[[ RECORDS open ]]

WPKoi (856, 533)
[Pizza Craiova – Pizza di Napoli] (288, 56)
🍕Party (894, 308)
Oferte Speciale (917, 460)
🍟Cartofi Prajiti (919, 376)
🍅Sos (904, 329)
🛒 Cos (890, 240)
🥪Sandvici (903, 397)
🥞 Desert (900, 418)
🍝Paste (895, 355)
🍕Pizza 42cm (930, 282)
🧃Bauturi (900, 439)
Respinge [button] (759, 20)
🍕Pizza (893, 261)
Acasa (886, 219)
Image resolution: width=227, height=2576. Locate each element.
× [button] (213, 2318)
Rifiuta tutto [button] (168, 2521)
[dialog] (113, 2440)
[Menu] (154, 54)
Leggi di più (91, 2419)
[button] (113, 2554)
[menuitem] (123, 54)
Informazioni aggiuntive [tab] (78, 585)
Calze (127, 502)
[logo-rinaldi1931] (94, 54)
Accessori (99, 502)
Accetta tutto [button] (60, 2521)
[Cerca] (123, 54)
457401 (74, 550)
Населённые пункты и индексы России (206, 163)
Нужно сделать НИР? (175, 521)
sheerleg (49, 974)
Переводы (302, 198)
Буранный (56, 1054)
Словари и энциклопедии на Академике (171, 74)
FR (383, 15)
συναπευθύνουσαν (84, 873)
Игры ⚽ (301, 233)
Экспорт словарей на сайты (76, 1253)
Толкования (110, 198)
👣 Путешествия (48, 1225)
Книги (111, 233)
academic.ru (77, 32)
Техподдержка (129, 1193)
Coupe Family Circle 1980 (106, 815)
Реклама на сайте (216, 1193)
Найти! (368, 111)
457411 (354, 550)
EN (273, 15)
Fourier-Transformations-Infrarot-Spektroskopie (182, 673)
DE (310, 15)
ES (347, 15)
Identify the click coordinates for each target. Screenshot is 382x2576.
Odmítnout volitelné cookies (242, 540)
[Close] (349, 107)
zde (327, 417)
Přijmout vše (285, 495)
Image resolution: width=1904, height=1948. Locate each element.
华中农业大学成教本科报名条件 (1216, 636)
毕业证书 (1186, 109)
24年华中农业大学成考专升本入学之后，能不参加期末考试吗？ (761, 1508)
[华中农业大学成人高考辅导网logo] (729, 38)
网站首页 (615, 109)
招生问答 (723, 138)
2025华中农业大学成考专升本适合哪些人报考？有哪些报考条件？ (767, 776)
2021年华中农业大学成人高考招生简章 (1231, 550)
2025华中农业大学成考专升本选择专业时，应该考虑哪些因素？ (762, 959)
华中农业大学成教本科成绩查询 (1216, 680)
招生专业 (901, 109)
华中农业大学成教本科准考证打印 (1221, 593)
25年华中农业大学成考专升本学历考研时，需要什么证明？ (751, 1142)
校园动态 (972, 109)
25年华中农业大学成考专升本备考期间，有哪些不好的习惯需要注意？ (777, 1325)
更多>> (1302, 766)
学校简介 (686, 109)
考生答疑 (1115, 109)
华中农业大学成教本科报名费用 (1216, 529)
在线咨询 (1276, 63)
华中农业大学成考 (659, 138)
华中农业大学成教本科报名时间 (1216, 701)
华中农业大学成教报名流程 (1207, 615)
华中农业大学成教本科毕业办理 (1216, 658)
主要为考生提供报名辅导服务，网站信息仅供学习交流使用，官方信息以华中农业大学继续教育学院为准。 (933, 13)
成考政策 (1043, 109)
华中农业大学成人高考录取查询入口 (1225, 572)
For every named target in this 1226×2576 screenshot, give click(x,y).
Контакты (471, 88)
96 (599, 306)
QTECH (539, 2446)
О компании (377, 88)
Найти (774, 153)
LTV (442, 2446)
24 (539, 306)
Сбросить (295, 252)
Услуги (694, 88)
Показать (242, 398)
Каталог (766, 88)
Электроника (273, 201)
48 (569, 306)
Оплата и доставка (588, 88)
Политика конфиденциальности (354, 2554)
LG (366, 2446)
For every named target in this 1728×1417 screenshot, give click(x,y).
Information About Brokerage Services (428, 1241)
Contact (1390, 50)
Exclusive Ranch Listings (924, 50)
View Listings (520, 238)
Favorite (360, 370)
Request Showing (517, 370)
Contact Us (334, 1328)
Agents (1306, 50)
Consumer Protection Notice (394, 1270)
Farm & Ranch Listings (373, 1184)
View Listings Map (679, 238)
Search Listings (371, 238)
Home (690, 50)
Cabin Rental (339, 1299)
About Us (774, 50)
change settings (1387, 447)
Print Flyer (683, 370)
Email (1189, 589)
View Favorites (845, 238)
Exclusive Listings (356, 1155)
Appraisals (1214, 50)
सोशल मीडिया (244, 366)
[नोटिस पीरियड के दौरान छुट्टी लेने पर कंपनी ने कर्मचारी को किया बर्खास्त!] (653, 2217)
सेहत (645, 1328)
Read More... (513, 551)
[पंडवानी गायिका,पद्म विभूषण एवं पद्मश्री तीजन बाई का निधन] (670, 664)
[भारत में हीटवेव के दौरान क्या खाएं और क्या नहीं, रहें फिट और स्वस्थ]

[[ RECORDS closed ]]

Begin with the line above that has "25年华中农业大学成考专升本学历考研时，需要什么证明？ (751, 1142)" and continue through the line that has "LG (366, 2446)", setting each one down exactly. Stop there.

▸ **RESPONSE BOX**:
25年华中农业大学成考专升本学历考研时，需要什么证明？ (751, 1142)
校园动态 (972, 109)
25年华中农业大学成考专升本备考期间，有哪些不好的习惯需要注意？ (777, 1325)
更多>> (1302, 766)
学校简介 (686, 109)
考生答疑 (1115, 109)
华中农业大学成教本科报名费用 (1216, 529)
在线咨询 (1276, 63)
华中农业大学成考 (659, 138)
华中农业大学成教本科报名时间 (1216, 701)
华中农业大学成教报名流程 (1207, 615)
华中农业大学成教本科毕业办理 (1216, 658)
主要为考生提供报名辅导服务，网站信息仅供学习交流使用，官方信息以华中农业大学继续教育学院为准。 (933, 13)
成考政策 (1043, 109)
华中农业大学成人高考录取查询入口 (1225, 572)
For every named target in this 1226×2576 screenshot, give click(x,y).
Контакты (471, 88)
96 (599, 306)
QTECH (539, 2446)
О компании (377, 88)
Найти (774, 153)
LTV (442, 2446)
24 (539, 306)
Сбросить (295, 252)
Услуги (694, 88)
Показать (242, 398)
Каталог (766, 88)
Электроника (273, 201)
48 (569, 306)
Оплата и доставка (588, 88)
Политика конфиденциальности (354, 2554)
LG (366, 2446)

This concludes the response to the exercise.